**PROMPT 1**
In the records, take everything from the line containing "Task: Open the OCB stock ticker" down to the line containing "Looking at the screenshot, I should 407,188.", both included, and return those lines as a JSON list of strings, one per line, leaving out blank lines.

**EXCERPTED PASSAGE**
__________________________________________________

Resampling of Financial Time-Series — an important point to consider

In one of my studies, I needed to convert daily OHLC-stock-data to monthly data. Initially, it seemed straightforward: just apply the resampling function in pandas. However, upon reviewing the results, I was unpleasantly surprised. Without a thorough check, I would have proceeded with incorrect data. This story serves as a cautionary tale about this issue.

As usual, the full code is available on my GitHub.

Generated using AI

Problem Statement

In one of my backtesting studies, I needed to review the markets on the first trading day of each month to decide whether to trade or not.

The basis was a download of daily OHLC stock data. My initial approach was simple: take the pandas data frame with the daily data and use the standar resampling method. I expected to receive a DataFrame with the first trading day of the month as the index and all the related data in the columns.

# download data
ticker = '^GDAXI'
start_date = '2020-01-01'
end_date = '2024-05-30'
dax_data = yf.download(ticker, start_date, end_date)

This gives the following data (first 30 rows of the data frame):

Fig. 1: Daily data of german DAX (starting 2020–01–02)

Based on the daily data, we observe that the first trading day in January 2020 was January 2nd, and for February it was February 3rd. Keep this in mind! Now we aim to convert our data frame of daily data into one that contains monthly data. Specifically, we want to display the first trading day of each month along with all the associated data. The most direct and straightforward approach appears to be the use of the pandas resampling function.

# straigthforward solution
dax_data.resample('MS').first()

The parameter ‘MS’ signifies the start of the month. The method ‘.first()’ yields the initial data set. I expect the code to produce a data frame containing all the first trading days of each month, along with the corresponding data.

Here are the actual results:

Fig.2: Results of resampling (monthly)

The discrepancies are evident:

• First Line: The first trading day of January 2020 is January 2nd, according to the daily data. However, after resampling to monthly data, the first row is labeled with the index 2020–01–01, which is a day earlier.
• A similar situation occurs for February. The first trading day is February 3rd, but after resampling, February 1st is returned as the label of moth February.

Clearly, the simple resampling function always assigns the first calendar day of the month as the label for the “monthly bin”, rather than the date of the first occurrence of a date in that month within the data frame (i.e., the first trading date of the month).

__________________________________________________

**PROMPT 2**
In the article on resampling financial time series, what does the parameter 'MS' signify?

**DATASET EXTRACT**
__________________________________________________

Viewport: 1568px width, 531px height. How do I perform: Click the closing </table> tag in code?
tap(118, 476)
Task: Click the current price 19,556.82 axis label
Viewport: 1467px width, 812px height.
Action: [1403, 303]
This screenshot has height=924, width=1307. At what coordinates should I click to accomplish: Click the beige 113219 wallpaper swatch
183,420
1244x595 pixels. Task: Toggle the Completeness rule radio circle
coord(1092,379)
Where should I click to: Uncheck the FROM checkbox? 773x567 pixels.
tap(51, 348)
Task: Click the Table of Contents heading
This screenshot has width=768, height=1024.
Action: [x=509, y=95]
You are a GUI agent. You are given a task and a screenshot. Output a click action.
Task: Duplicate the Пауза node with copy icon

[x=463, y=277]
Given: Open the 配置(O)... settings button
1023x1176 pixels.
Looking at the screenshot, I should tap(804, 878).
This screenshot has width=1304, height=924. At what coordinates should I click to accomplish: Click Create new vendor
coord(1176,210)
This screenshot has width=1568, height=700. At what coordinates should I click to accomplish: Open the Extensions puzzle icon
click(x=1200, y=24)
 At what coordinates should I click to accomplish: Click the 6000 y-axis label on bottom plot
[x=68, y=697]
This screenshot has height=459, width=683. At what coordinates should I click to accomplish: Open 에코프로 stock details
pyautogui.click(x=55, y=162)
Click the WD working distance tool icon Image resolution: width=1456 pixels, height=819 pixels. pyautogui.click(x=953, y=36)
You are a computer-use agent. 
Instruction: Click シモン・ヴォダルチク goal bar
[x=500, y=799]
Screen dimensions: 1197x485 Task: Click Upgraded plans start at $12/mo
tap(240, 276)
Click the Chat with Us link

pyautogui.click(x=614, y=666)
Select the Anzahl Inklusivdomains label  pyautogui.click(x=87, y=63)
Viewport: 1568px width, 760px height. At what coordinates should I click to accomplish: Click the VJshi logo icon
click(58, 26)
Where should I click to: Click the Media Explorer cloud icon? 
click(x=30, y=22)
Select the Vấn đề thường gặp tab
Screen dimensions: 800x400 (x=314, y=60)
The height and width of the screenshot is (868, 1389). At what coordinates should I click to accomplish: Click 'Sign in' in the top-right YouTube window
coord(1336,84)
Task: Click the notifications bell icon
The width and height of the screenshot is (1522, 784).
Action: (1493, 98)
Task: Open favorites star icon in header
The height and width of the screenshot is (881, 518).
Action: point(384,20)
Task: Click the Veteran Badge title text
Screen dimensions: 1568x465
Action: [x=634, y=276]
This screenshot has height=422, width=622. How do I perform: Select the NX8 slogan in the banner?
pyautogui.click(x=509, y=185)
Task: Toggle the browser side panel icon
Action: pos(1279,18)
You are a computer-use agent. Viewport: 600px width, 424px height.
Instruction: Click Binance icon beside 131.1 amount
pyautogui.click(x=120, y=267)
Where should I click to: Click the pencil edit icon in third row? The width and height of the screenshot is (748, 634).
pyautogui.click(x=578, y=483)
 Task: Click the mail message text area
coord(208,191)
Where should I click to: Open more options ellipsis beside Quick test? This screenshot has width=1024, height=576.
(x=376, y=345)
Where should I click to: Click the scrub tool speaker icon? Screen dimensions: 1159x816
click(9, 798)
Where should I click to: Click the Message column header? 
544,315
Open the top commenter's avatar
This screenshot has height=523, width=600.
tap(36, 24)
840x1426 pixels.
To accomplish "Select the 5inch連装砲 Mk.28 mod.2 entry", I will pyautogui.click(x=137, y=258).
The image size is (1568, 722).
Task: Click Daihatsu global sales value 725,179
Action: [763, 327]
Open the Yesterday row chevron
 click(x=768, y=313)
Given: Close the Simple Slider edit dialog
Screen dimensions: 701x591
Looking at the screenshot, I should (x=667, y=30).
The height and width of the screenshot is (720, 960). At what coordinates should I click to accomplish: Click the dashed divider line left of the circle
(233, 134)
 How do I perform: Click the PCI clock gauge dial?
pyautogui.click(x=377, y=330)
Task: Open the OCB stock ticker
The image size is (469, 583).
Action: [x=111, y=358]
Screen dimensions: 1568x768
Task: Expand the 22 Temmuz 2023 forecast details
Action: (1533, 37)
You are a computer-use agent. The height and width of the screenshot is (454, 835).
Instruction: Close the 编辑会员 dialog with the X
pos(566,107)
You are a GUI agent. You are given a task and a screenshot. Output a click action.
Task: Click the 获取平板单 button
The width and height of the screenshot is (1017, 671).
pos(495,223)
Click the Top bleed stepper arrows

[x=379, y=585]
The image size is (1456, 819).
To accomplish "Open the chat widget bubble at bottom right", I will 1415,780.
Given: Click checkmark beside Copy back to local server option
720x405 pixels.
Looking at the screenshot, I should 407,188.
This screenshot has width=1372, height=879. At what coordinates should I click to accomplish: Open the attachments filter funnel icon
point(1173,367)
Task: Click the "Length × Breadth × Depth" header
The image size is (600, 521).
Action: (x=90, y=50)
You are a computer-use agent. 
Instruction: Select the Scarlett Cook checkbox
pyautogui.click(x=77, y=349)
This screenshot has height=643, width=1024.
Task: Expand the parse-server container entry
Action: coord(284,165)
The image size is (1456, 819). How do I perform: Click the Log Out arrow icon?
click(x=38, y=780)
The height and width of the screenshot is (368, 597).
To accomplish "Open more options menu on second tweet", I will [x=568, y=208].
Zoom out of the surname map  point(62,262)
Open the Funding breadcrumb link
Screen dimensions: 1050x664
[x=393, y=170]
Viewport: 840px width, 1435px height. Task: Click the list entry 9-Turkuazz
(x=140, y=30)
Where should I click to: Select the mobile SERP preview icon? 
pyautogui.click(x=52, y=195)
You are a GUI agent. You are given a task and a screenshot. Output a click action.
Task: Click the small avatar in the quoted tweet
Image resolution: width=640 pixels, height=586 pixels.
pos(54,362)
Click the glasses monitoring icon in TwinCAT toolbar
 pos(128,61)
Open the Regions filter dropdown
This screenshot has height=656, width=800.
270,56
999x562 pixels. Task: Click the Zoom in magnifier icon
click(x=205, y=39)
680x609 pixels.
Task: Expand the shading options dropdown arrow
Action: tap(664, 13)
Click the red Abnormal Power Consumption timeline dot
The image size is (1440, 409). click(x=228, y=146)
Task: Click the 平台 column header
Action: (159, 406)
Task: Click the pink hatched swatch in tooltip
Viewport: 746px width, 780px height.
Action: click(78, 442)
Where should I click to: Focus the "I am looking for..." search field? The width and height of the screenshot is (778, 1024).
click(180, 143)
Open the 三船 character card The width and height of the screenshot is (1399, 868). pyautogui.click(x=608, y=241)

__________________________________________________

**TASK OUTPUT 1**
[
  "Task: Open the OCB stock ticker",
  "The image size is (469, 583).",
  "Action: [x=111, y=358]",
  "Screen dimensions: 1568x768",
  "Task: Expand the 22 Temmuz 2023 forecast details",
  "Action: (1533, 37)",
  "You are a computer-use agent. The height and width of the screenshot is (454, 835).",
  "Instruction: Close the 编辑会员 dialog with the X",
  "pos(566,107)",
  "You are a GUI agent. You are given a task and a screenshot. Output a click action.",
  "Task: Click the 获取平板单 button",
  "The width and height of the screenshot is (1017, 671).",
  "pos(495,223)",
  "Click the Top bleed stepper arrows",
  "[x=379, y=585]",
  "The image size is (1456, 819).",
  "To accomplish \"Open the chat widget bubble at bottom right\", I will 1415,780.",
  "Given: Click checkmark beside Copy back to local server option",
  "720x405 pixels.",
  "Looking at the screenshot, I should 407,188."
]

**TASK OUTPUT 2**
The start of the month.